28 U.S.C. § 2255(a).

To prevail on a Section 2255 motion, a movant "'must demonstrate the existence of an error of constitutional magnitude which had a substantial and injurious effect or influence on the guilty plea or the jury's verdict.'" Humphress v. United States, 398 F.3d 855, 858 (6th Cir. 2005) (quoting Griffin v. United States, 330 F.3d 733, 736 (6th Cir. 2003)). Non-constitutional errors are generally outside the scope of Section 2255 relief. United States v. Cofield, 233 F.3d 405, 407 (6th Cir. 2000). A movant can prevail on a Section 2255 motion alleging non-constitutional error only by establishing a "fundamental defect which inherently results in a complete miscarriage of justice, or an error so egregious that it amounts to a violation of due process." Watson v. United States, 165 F.3d 486, 488 (6th Cir. 1999) (quoting United States v. Ferguson, 918 F.2d 627, 630 (6th Cir. 1990) (internal quotation marks and additional citation omitted)).

A Section 2255 motion is not a substitute for a direct appeal. Regalado v. United States, 334 F.3d 520, 528 (6th Cir. 2003). Consequently, as a general rule, any claims not raised on direct appeal are procedurally defaulted and may not be raised on collateral review unless the movant shows "(1) 'cause' excusing [the] procedural default, and (2) 'actual prejudice' resulting from the errors," United States v. Frady, 456 U.S. 152, 168 (1982), or demonstrates that he is "actually innocent." Bousley v. United States, 523 U.S. 614, 622 (1998) (citations omitted). A claim of ineffective assistance of counsel is not subject to the procedural-default rule. Massaro v. United States, 538 U.S. 500, 504 (2003). An ineffective-assistance claim may be raised in a collateral proceeding under Section 2255, regardless of whether the movant could have raised the claim on direct appeal. Id.

If a factual dispute arises in a Section 2255 proceeding, the court is to hold an evidentiary hearing to resolve the dispute. Ray v. United States, 721 F.3d 758, 761 (6th Cir. 2013). An evidentiary hearing is not required, however, if the record conclusively shows that the movant is not entitled to relief. 28 U.S.C. § 2255(b); Ray, 721 F.3d at 761; Arredondo v. United States, 178 F.3d 778, 782 (6th Cir. 1999). A hearing is also unnecessary "'if the petitioner's allegations cannot be accepted as true because they are contradicted by the record, inherently incredible, or conclusions rather than statements of fact.'" Monea v. United States, 914 F.3d 414, 422 (6th Cir. 2019) (quoting Valentine v. United States, 488 F.3d 325, 333 (6th Cir. 2007)).

Having carefully reviewed the record in Movant's underlying criminal action, as well as the filings in this action, the Court finds it unnecessary to hold an evidentiary hearing to resolve Movant's claims. The record conclusively establishes that Movant is not entitled to relief on his claims for the reasons set forth herein. C. Movant's Mathis Claim

Movant contends that, in light of Mathis, because his prior Tennessee drug convictions are not categorically "controlled substance offenses" under the Sentencing Guidelines, he lacked the necessary predicate convictions to qualify as a career offender under § 4B1.1 of the Sentencing Guidelines. A defendant is properly designated a career offender under section 4B1.1(a) if:

(1) the defendant was at least eighteen years old at the time the defendant committed the instant offense of conviction; (2) the instant offense of conviction is a felony that is either a crime of violence or a controlled substance offense; and (3) the defendant has at least two prior felony convictions of either a crime of violence or a controlled substance offense.

### DATA EXTRACT:

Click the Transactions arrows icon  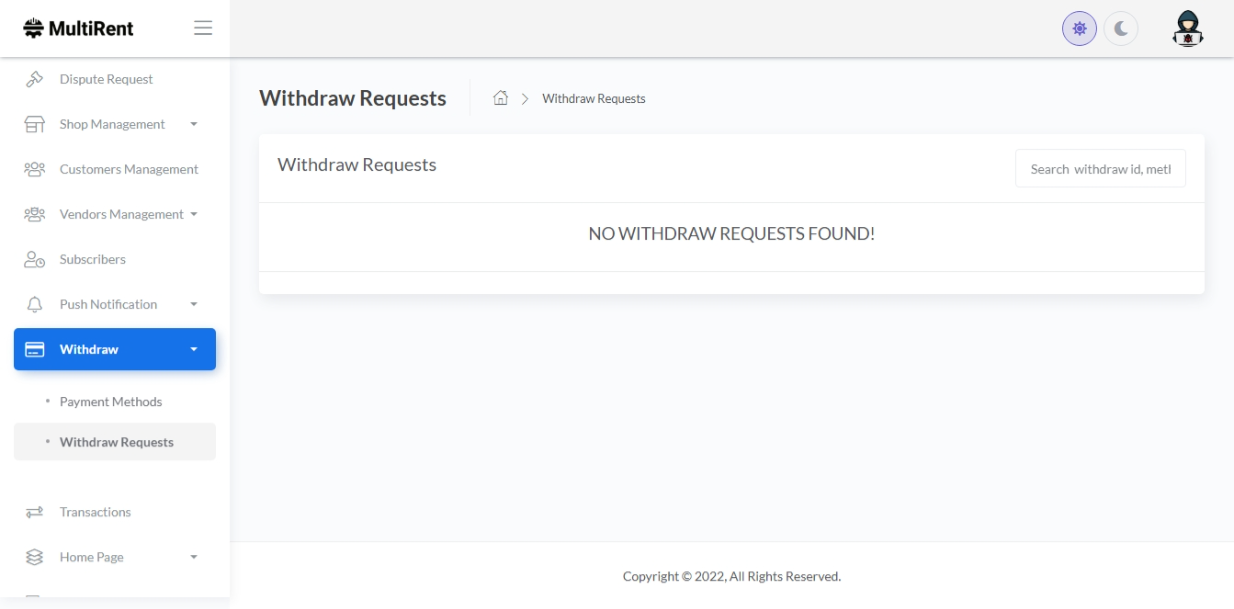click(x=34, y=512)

...

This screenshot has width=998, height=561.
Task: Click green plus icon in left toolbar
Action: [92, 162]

==

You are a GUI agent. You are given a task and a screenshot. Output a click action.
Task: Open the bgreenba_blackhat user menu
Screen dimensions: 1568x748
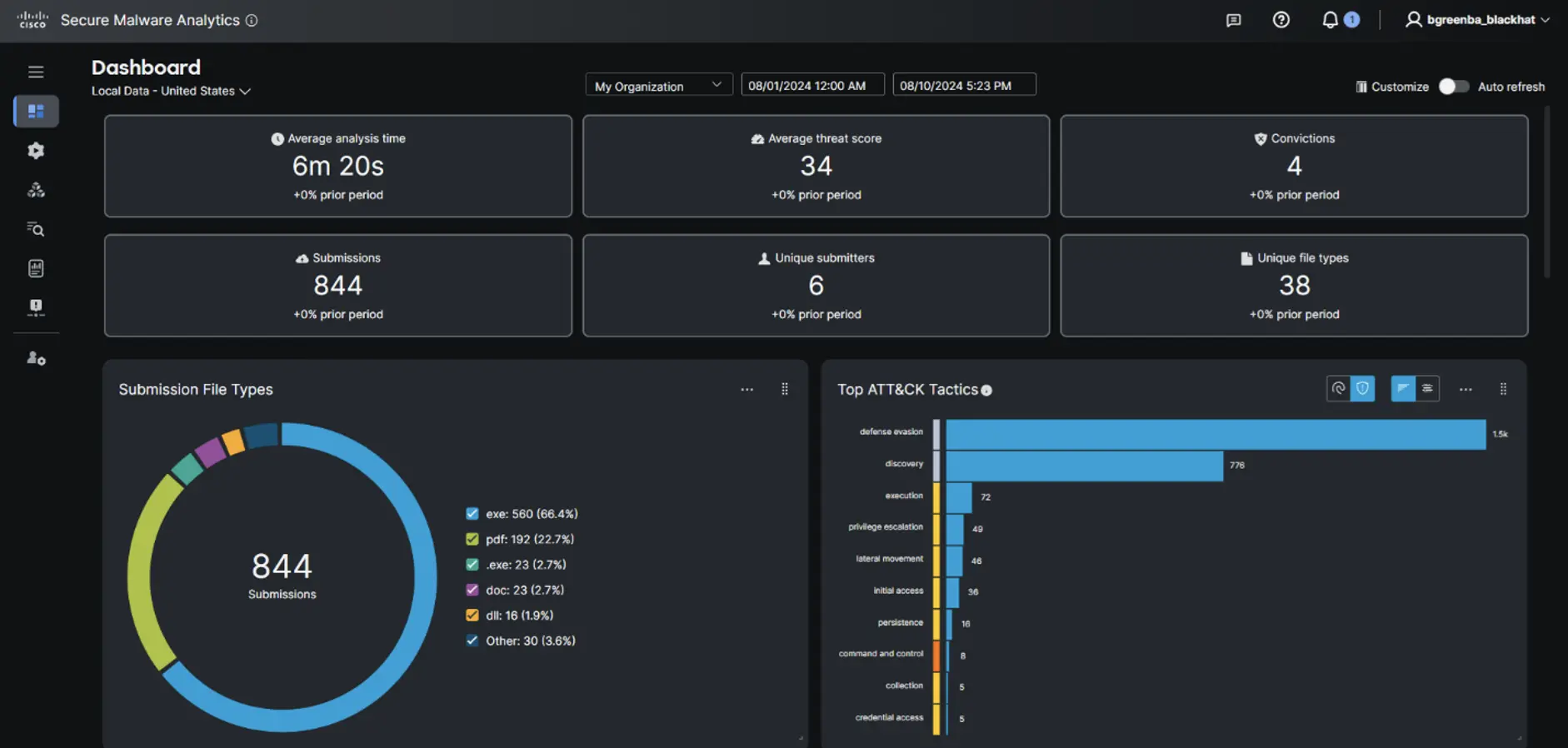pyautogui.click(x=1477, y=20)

### REQUESTS:
(1) In the Section 2255 court opinion, what kind of claim is not subject to the procedural-default rule?
(2) Repeat word for word the stretch of the Section 2255 court opinion from "If a factual" through "(6th Cir. 2007)).".
(3) Carry on the Section 2255 court opinion from the point where it stops.

### ANSWERS:
(1) A claim of ineffective assistance of counsel.

(2)
If a factual dispute arises in a Section 2255 proceeding, the court is to hold an evidentiary hearing to resolve the dispute. Ray v. United States, 721 F.3d 758, 761 (6th Cir. 2013). An evidentiary hearing is not required, however, if the record conclusively shows that the movant is not entitled to relief. 28 U.S.C. § 2255(b); Ray, 721 F.3d at 761; Arredondo v. United States, 178 F.3d 778, 782 (6th Cir. 1999). A hearing is also unnecessary "'if the petitioner's allegations cannot be accepted as true because they are contradicted by the record, inherently incredible, or conclusions rather than statements of fact.'" Monea v. United States, 914 F.3d 414, 422 (6th Cir. 2019) (quoting Valentine v. United States, 488 F.3d 325, 333 (6th Cir. 2007)).

(3)
U.S.S.G. § 4B1.1(a).

The Sentencing Guidelines define a "controlled substance offense" as:

an offense under federal or state law, punishable by imprisonment for a term exceeding one year, that prohibits the manufacture, import, export, distribution, or dispensing of a controlled substance (or a counterfeit substance) or the possession of a controlled substance (or a counterfeit substance) with intent to manufacture, import, export, distribute, or dispense.
Id. § 4B1.2(b).

Although an earlier version of the Sentencing Guidelines Manual was applied at Movant's sentencing, the "controlled substance offense" definition has not changed.

To determine whether a prior conviction qualifies as a controlled substance offense under § 4B1.2, courts employ a "categorical approach," under which sentencing courts compare the statutory elements of the prior conviction, while ignoring the particular facts of that case, to the elements of a controlled substance offense as defined in § 4B1.2(b). Mathis, 136 S. Ct. at 2248; Descamps v. United States, 570 U.S. 254, 261 (2013); United States v. Johnson, 933 F.3d 540, 543 (6th Cir. 2019) ("When a statute sets out a single set of elements, the statute is indivisible, and courts apply the categorical approach to the statute in its entirety."). Courts "must presume that the conviction 'rested upon [nothing] more than the least of th[e] acts' criminalized, and then determine whether even those acts are encompassed by the generic federal offense." Moncrieffe v. Holder, 569 U.S. 184, 190-91 (2013) (citation omitted and alteration in original). If the statute of conviction is broader than the generic offense, the statute cannot qualify as a predicate conviction, regardless of the particular facts of the case. Mathis, 136 S. Ct. at 2248-49. However, "there must be 'a realistic probability, not a theoretical possibility, that the State would apply its statute to conduct that falls outside the generic definition of a crime.'" Moncrieffe, 569 U.S. at 191 (citation omitted).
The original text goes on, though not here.